The next implementation phase should keep the same pipeline boundary:

  1. UI calls src/pipeline.py.
  2. src/pipeline.py calls the configured vision and text runners.
  3. runners return validated Pydantic schemas.
  4. trace logging records backend metadata and fallback markers.

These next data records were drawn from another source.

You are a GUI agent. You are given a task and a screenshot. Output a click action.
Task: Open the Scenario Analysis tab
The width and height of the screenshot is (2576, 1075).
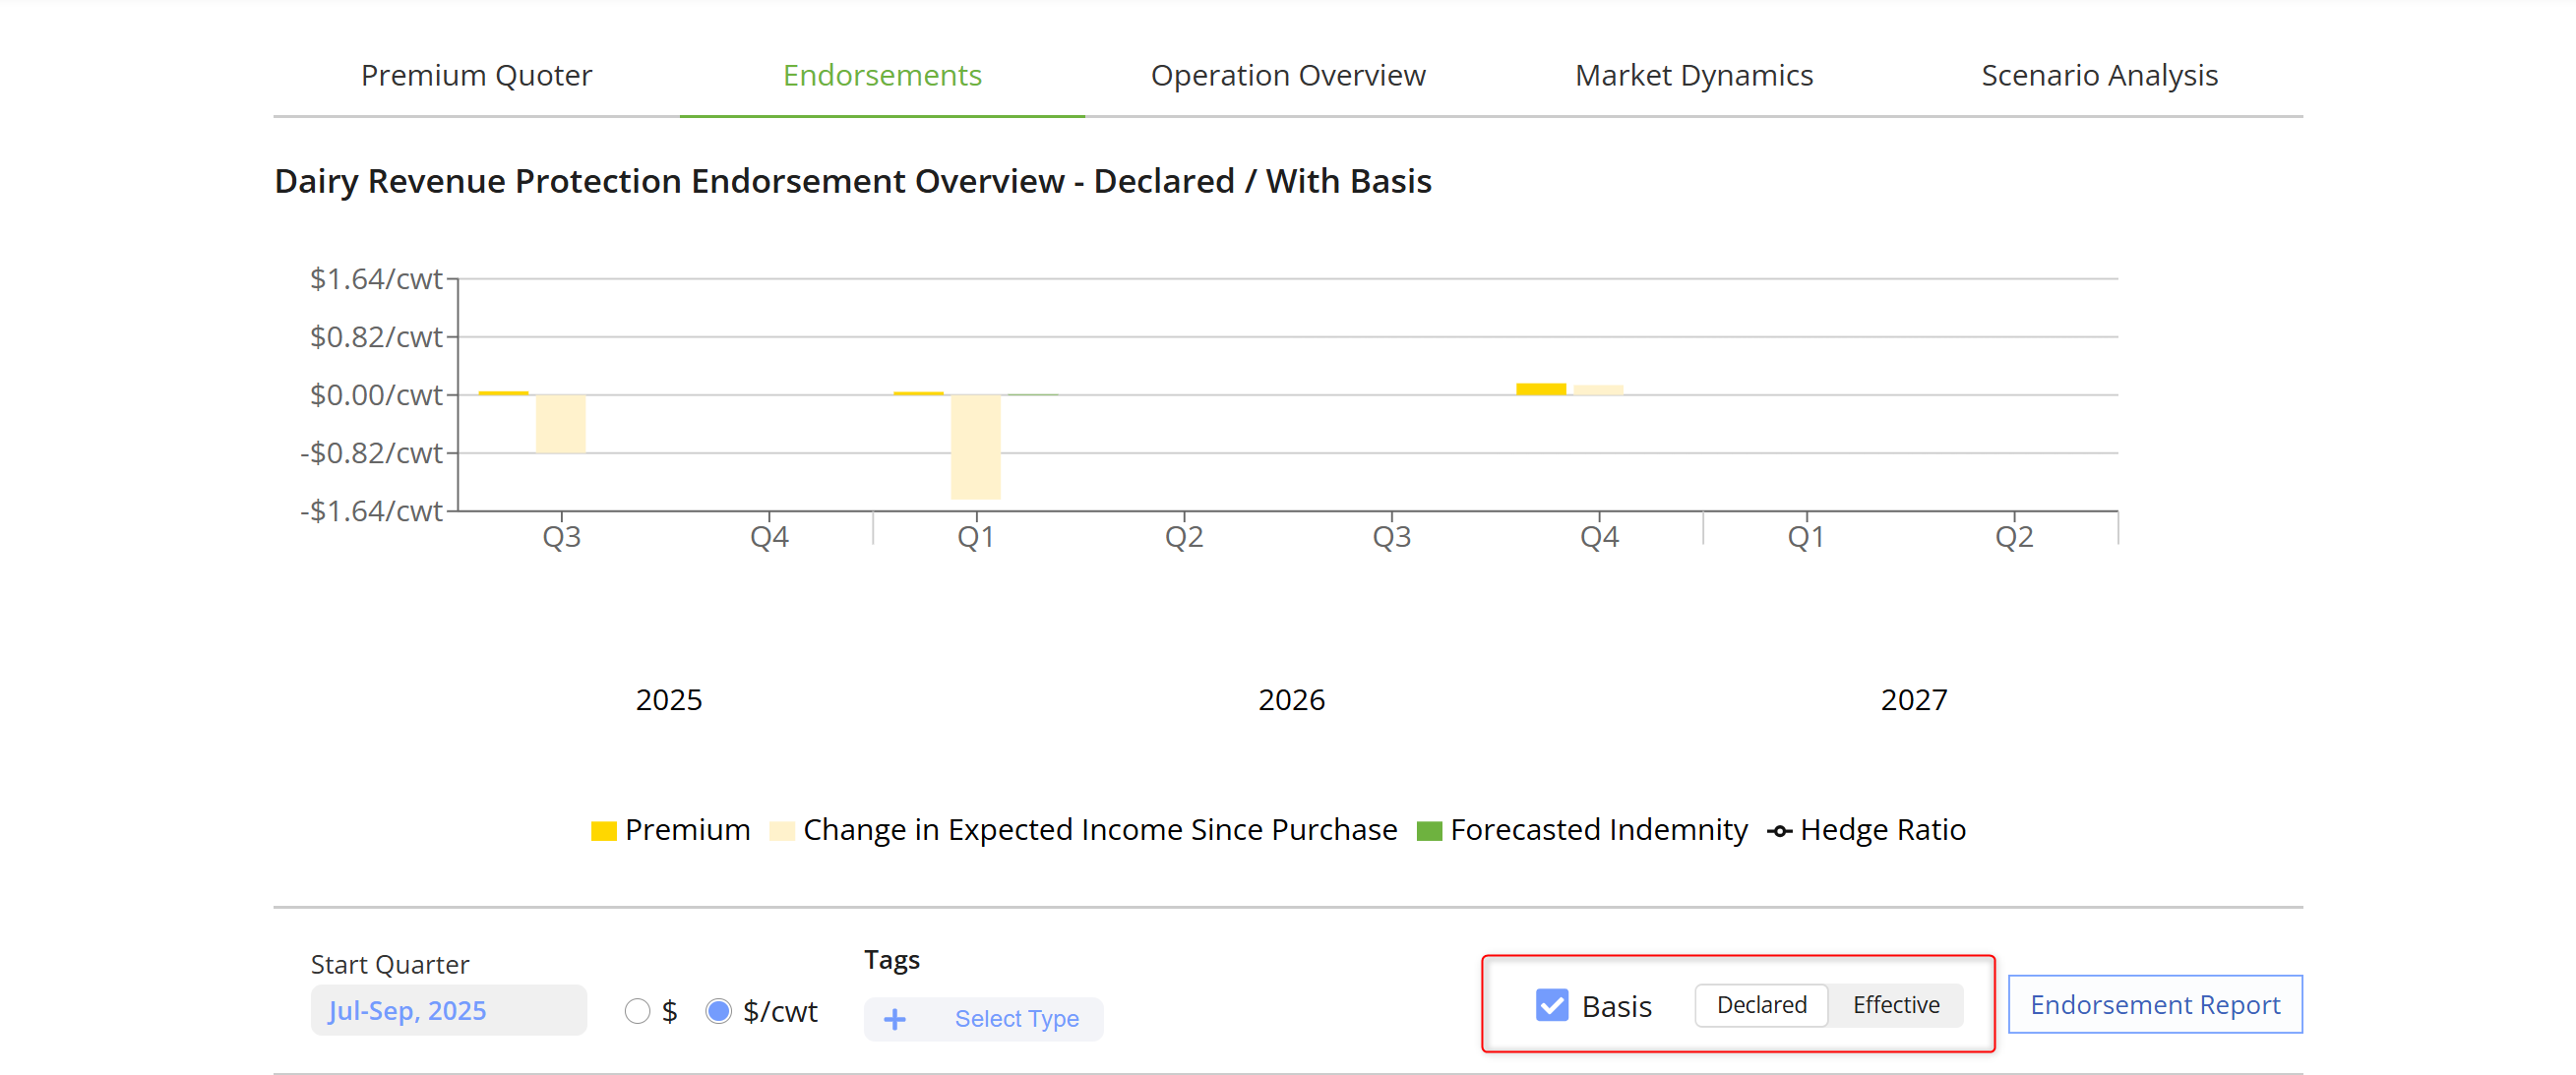(x=2099, y=75)
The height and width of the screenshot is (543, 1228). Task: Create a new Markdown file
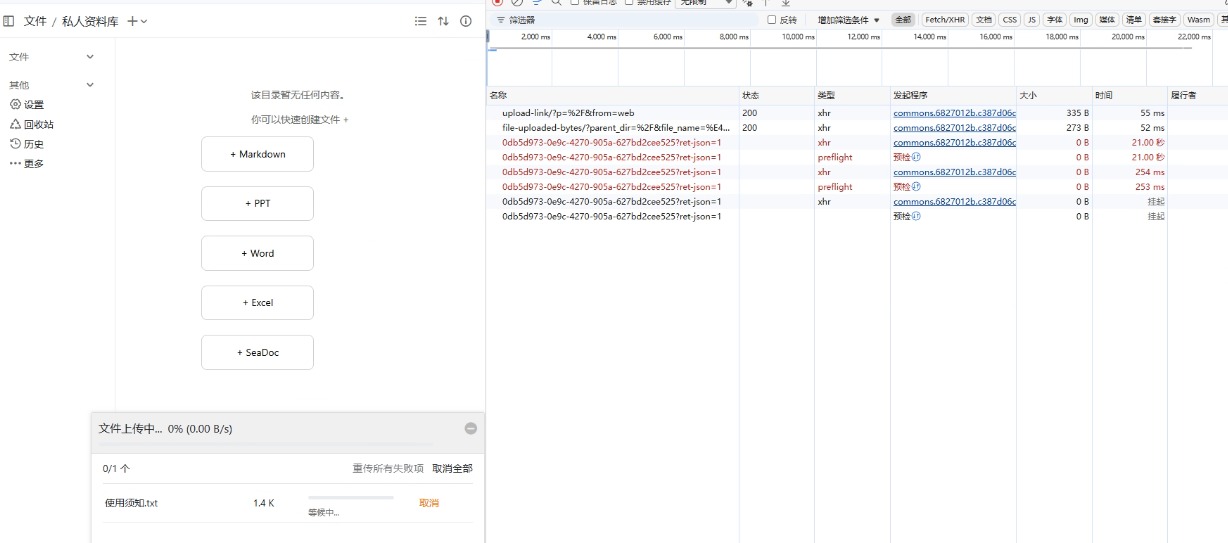257,154
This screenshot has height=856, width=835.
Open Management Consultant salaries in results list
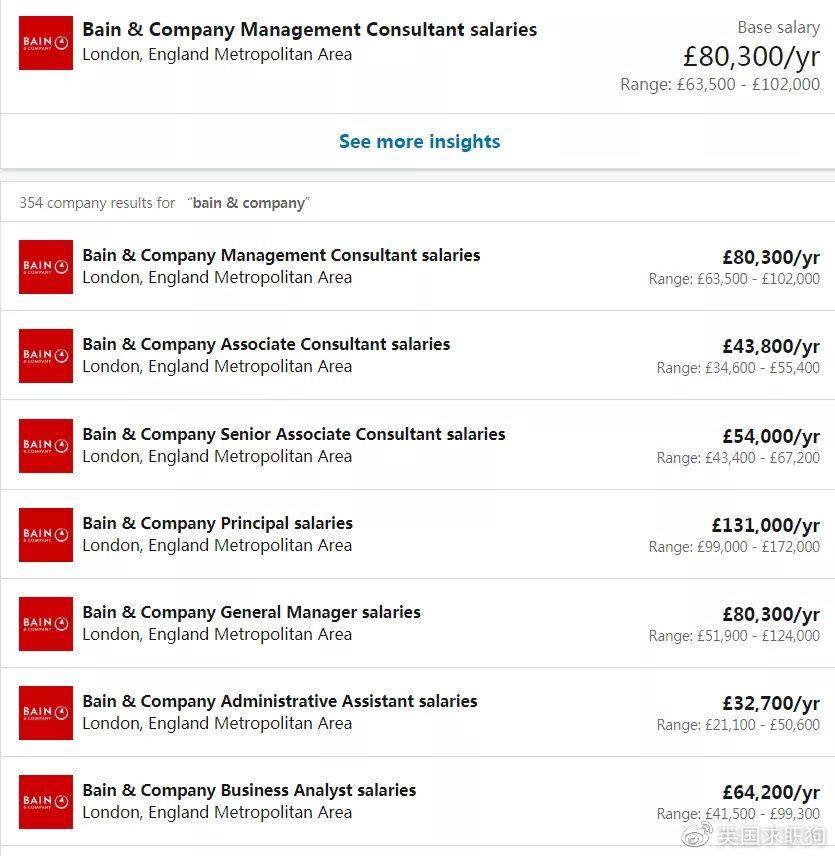pos(281,255)

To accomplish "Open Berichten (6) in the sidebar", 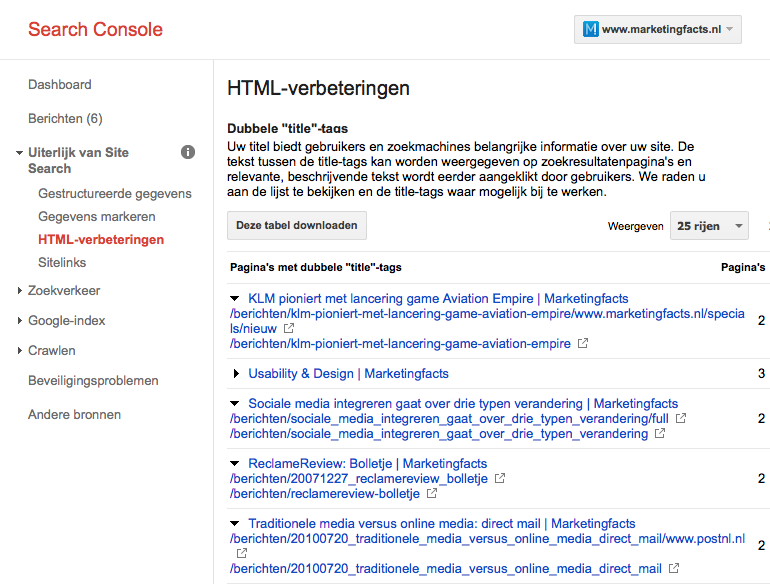I will [65, 119].
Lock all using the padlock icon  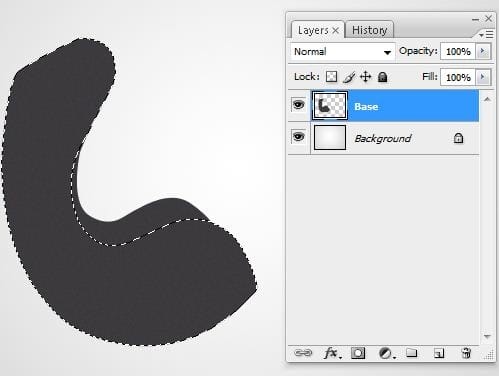(383, 77)
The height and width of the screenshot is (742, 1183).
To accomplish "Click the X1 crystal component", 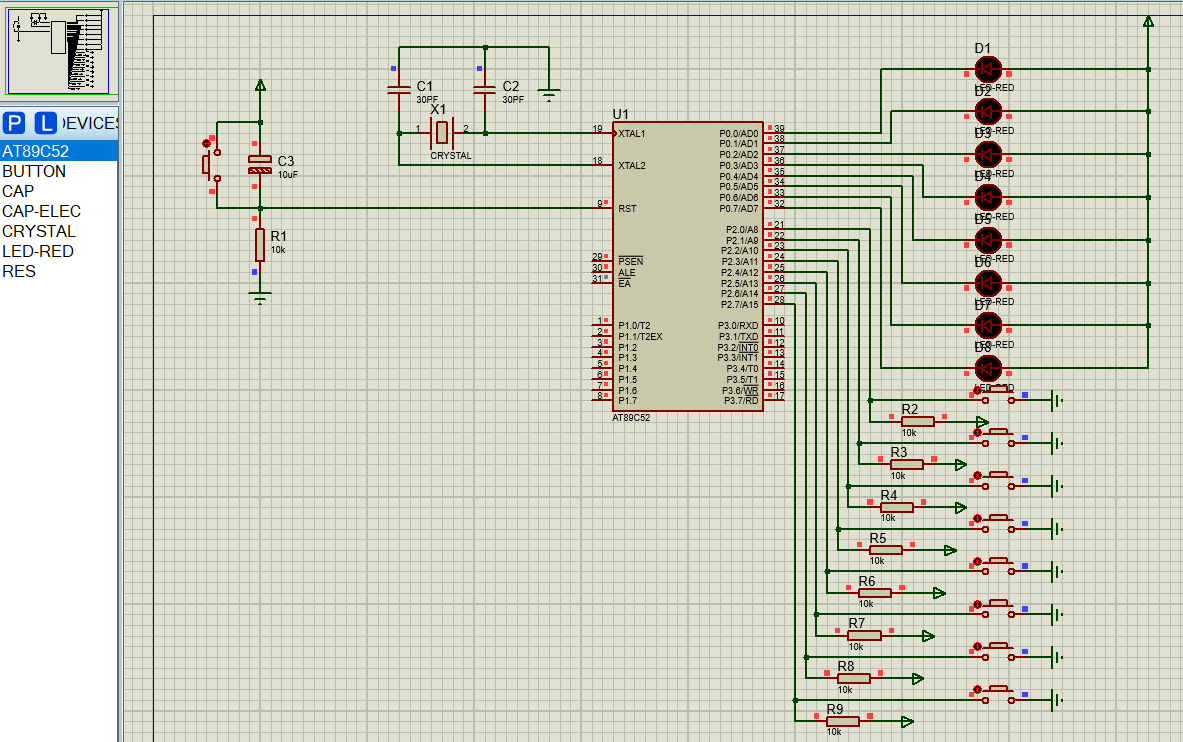I will coord(442,133).
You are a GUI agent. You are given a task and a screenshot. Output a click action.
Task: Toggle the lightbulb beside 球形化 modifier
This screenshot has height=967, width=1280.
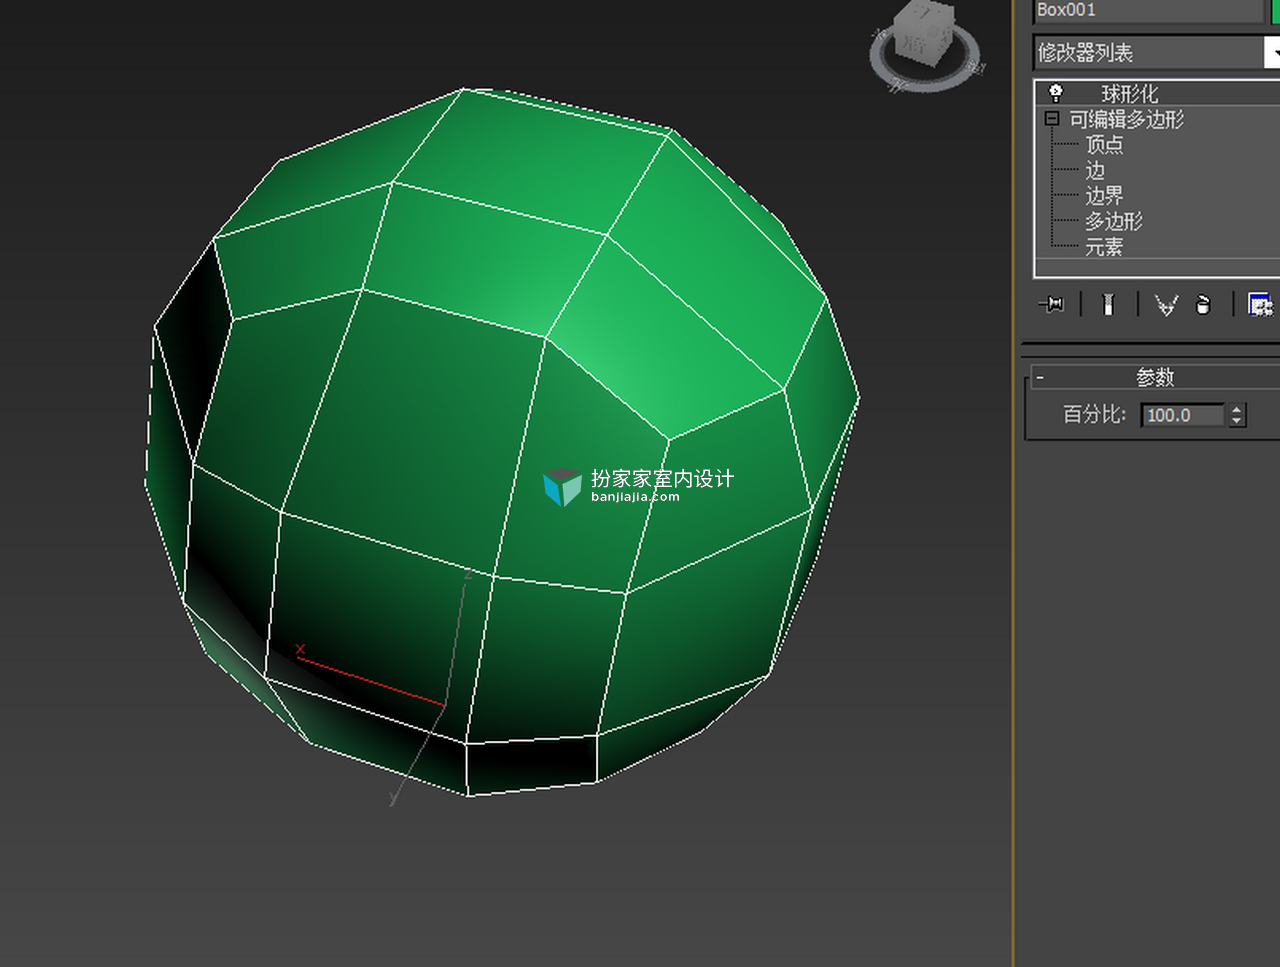pyautogui.click(x=1055, y=93)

Do not move model calls into src/ui/layout.py.

Fallback Rules

  • VLM unavailable: use manual description and mock/example gallery path.
  • llama.cpp unavailable: use mock text generation path and record text-fallback-to-mock.
  • invalid model JSON: repair and validate before rendering, then fall back to mock if validation fails.
  • private input: anonymize trace text before saving public traces.

Trace fallback markers:

  • mock-runtime: default mock vision and mock text runtime.
  • mock-text-runtime: real or configured vision path with mock text generation.
  • mock-vision-runtime: mock vision with a configured non-mock text backend.
  • vision-fallback-to-mock: MiniCPM-V failed or returned invalid JSON, so mock object understanding was used.
  • text-fallback-to-mock: llama.cpp was configured but unavailable, invalid, or unable to return schema-valid JSON.